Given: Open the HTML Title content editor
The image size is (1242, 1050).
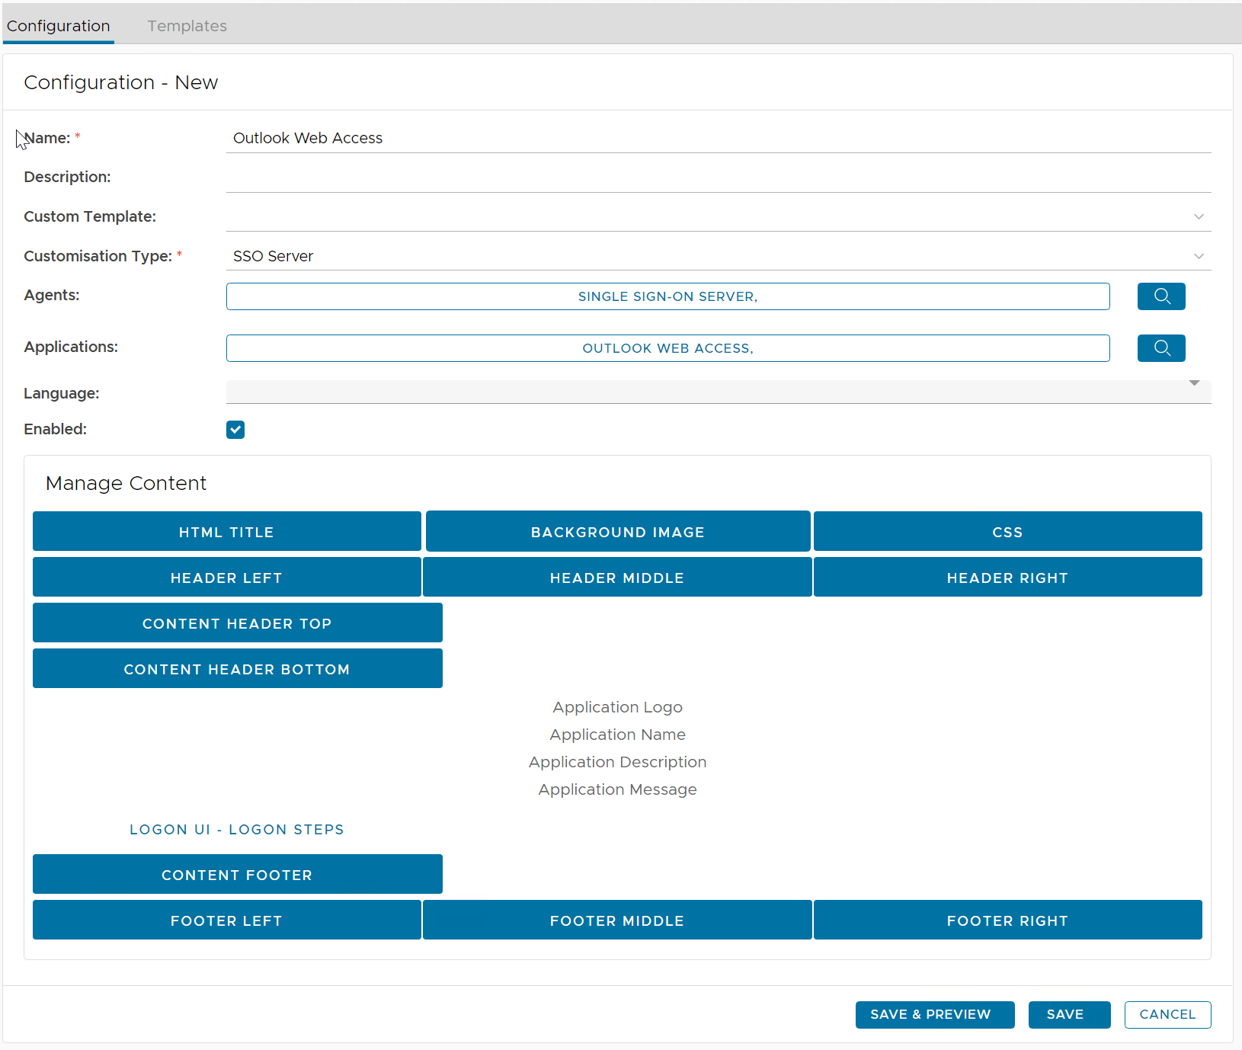Looking at the screenshot, I should coord(226,532).
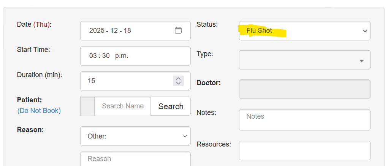Select the month 12 in Date
This screenshot has width=388, height=166.
(114, 31)
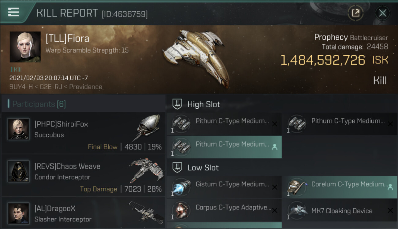
Task: Click the High Slot section header
Action: click(x=204, y=104)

━━━

## What to produce
Write out the records shown above exactly, but do not include any images.

## Reply
Given: Open the HTML Title content editor
The image size is (1242, 1050).
Looking at the screenshot, I should coord(226,532).
Select the month 12 in Date
This screenshot has width=388, height=166.
(114, 31)
Task: Click the High Slot section header
Action: click(x=204, y=104)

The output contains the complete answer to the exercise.